“Experimentation is an active science.” – Claude Bernard
If there was a part of you thinking that 2020 couldn’t possibly get any weirder, man, let’s just say that you didn’t give it enough credit. So far, we’ve learned that all of those sci-fi contagion movies where the population is nearly rendered extinct are not far-fetched, not to mention that UFOs are real and, well, that probably means that aliens are too. But while the nation was busy looking around the madness trying to predict what might happen next, they had no freaking clue that it was the craft beer world engineering brewhouse concoctions using sandwich condiments.
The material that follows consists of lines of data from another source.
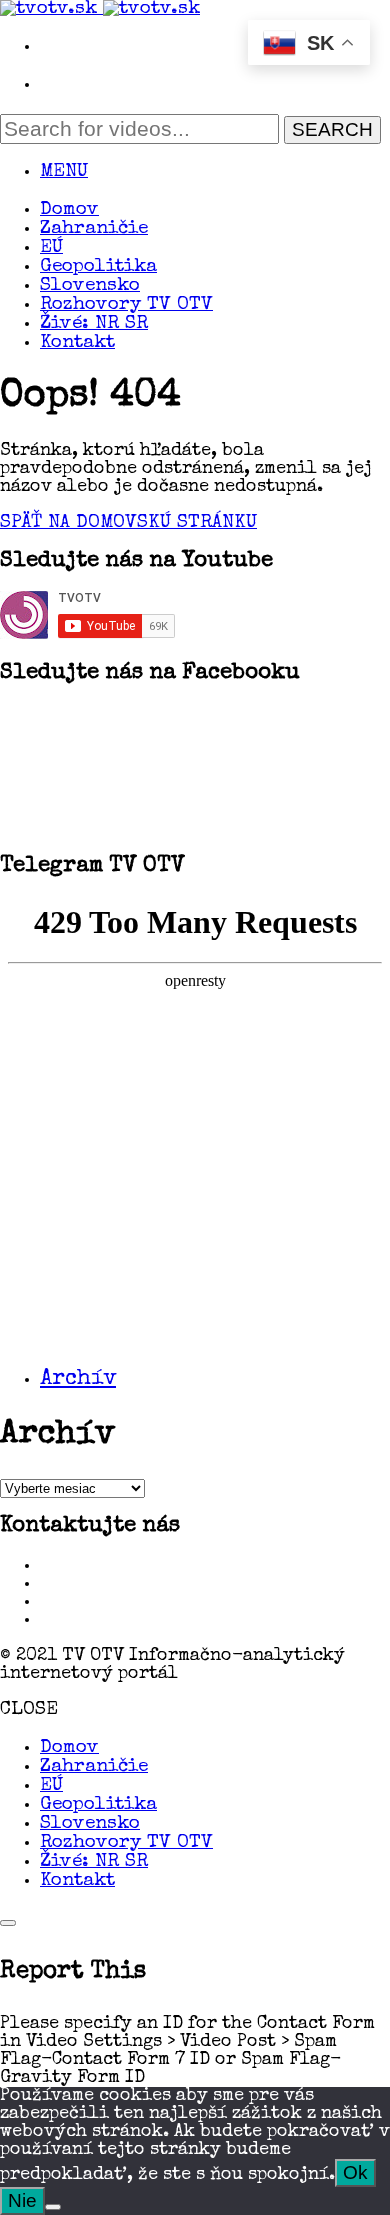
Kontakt (77, 343)
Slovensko (90, 286)
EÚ (51, 248)
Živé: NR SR (94, 324)
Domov (69, 210)
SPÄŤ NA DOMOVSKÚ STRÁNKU (128, 523)
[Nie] (53, 2207)
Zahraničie (94, 229)
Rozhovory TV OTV (126, 305)
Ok (355, 2172)
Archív (78, 1380)
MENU (64, 172)
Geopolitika (98, 267)
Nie (22, 2200)
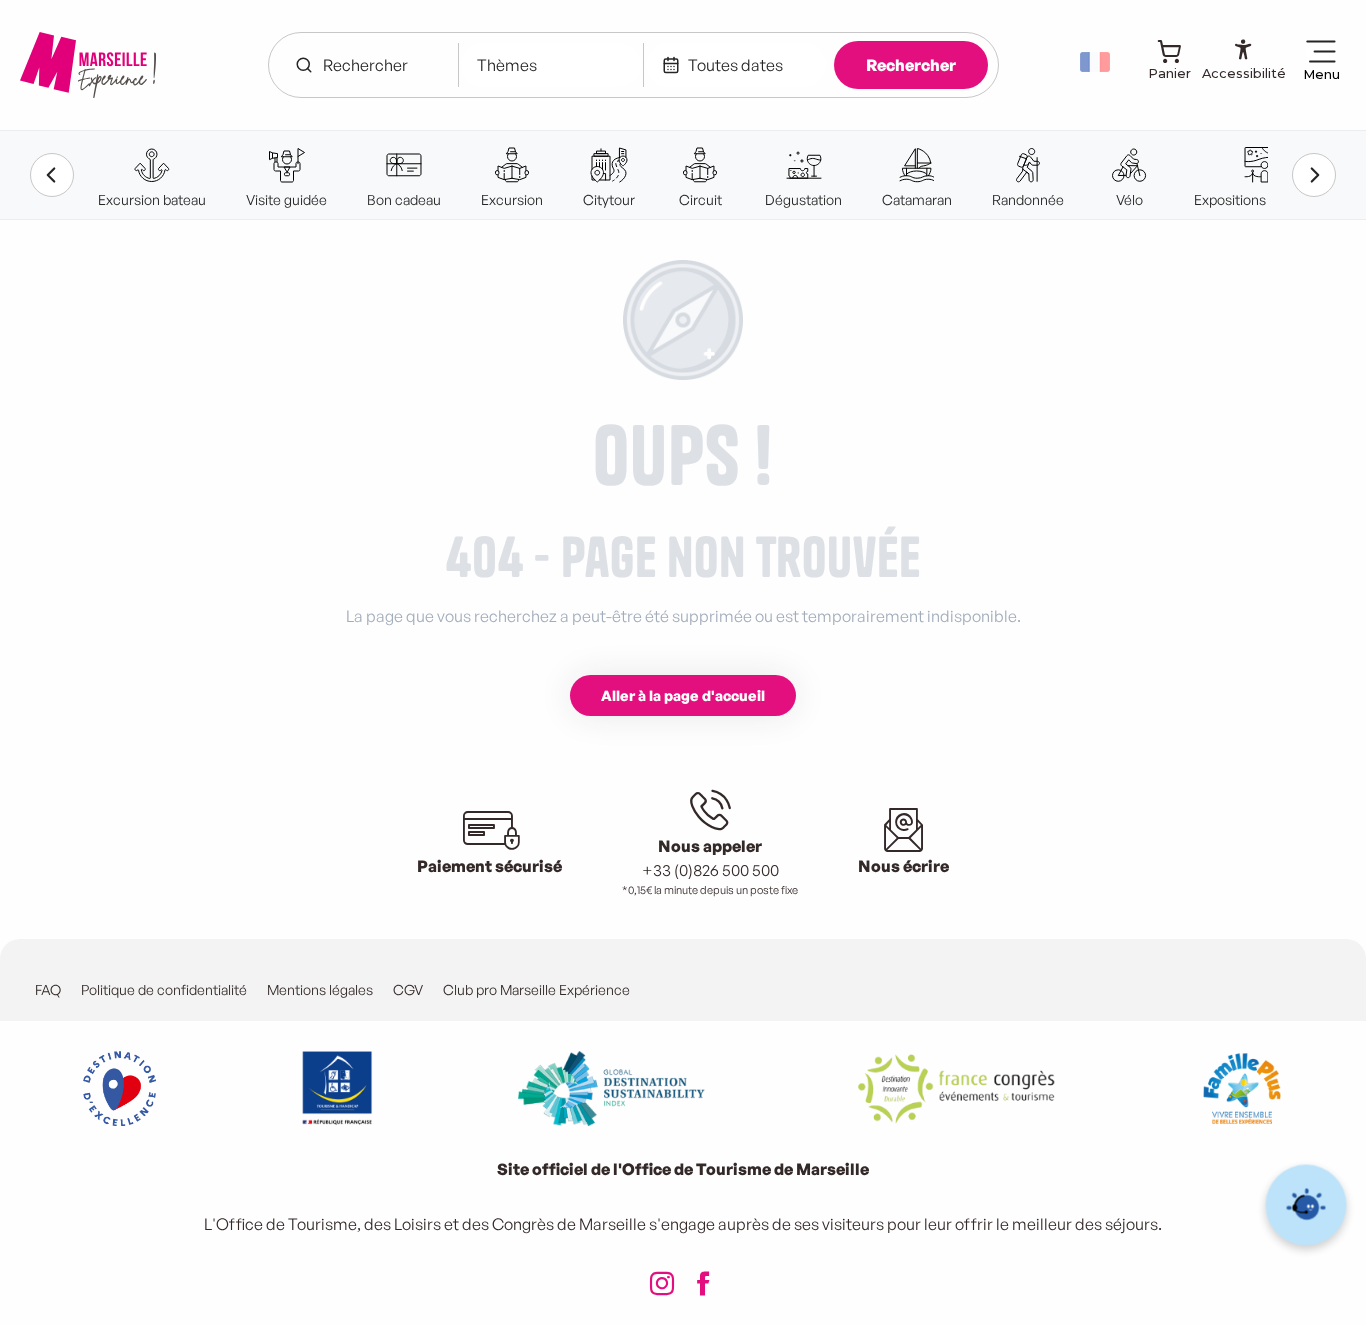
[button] (1097, 62)
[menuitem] (88, 65)
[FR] (1097, 62)
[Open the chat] (1306, 1205)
It was revealed earlier this week that Colorado brewery Oskar Blues recently got together with the folks at French’s to create a wheat ale flavored with yellow mustard. Weird, right? Considering that marijuana is legal in the Centennial State, we presume this whacky idea was conjured up one night after company executives got stoned, drunk and then scarfed down their weight in hot dogs to combat the munchies. It’s the only reasonable explanation for creating a canned love child that we expect will taste as though it was conceived on top of a charcoal grill on the Fourth of July.
Now that’s patriotism!
Craft beer aficionados might cringe at the thought of knocking back something that sounds like it is flavored with hot dog water. Yet, those people might actually be pleasantly surprised with the well-roundedness of French’s Mustard Beer, according to Oska Blues Head Brewer, Juice Drapeau. It’s more than just a condiment with an ABV of 5.2%. This tart, cider-esque brew comes with hits of key lime, lemon, tangerine and passion fruit, Drapeau says. It’s a perfect sip for cylindrical meats.
“We’re stoked on bold flavors at Oskar Blues Brewery and we never shy away from a challenge,” Drapeau said. “With French’s Mustard Beer we elevated the Classic Yellow Mustard flavor with tangy lemon and lime to create a tropical wheat ale I’d pair with a loaded hot dog on the hottest day of the year.”
Beer collaborations have become wildly popular over the past few years. We’ve seen a variety of oddball pairings like Yuengling Hershey’s Chocolate Porter, Elysian’s Rolling Stone Lager and Harpoon Dunkin’ Coffee Porter. To that end, nearly every heavy metal band that has been allowed to release a second album now has a beer as part of its merchandising repertoire. It seems that craft brewers are bored with churning out the same old batches time and again and, quite honestly, they are probably searching for unique solutions to help them stay afloat. A recent report from the Brewers Association states that 3,600 of the 8,000 brewhouses in the United States could be forced to close their doors due to this pesky virus. It’s a shocking revelation considering that Americans have been drinking a lot more in 2020 since, well, there hasn’t been much else to do. But reports also show that consumers are not snatching craft brews off the shelves anymore with the same enthusiasm. Instead, they are buying up cheaper domestics to balance the economic uncertainty of the times. It’s the survival of the fittest out there. Unfortunately, it’s the breweries with the deepest pockets that are most likely to make it out alive.
But diehard fans of craft beer are a different breed than the average beer-bellied consumer. The same snobs who’ll turn up their noses to all of the strange offerings coming out of brewhouses as of late are the same ones itching to give them a try. Whether the French’s Mustard Beer will get everyone’s wieners hard enough to come back for a second round remains to be seen. But we’ll find out soon enough. On Monday, August 1, French’s Mustard Beer can be purchased online through Craftshack or at any one of the Oskar Blues Brewery taprooms throughout Colorado. Just don’t be too upset if they smell like they’ve been bombed with mustard gas.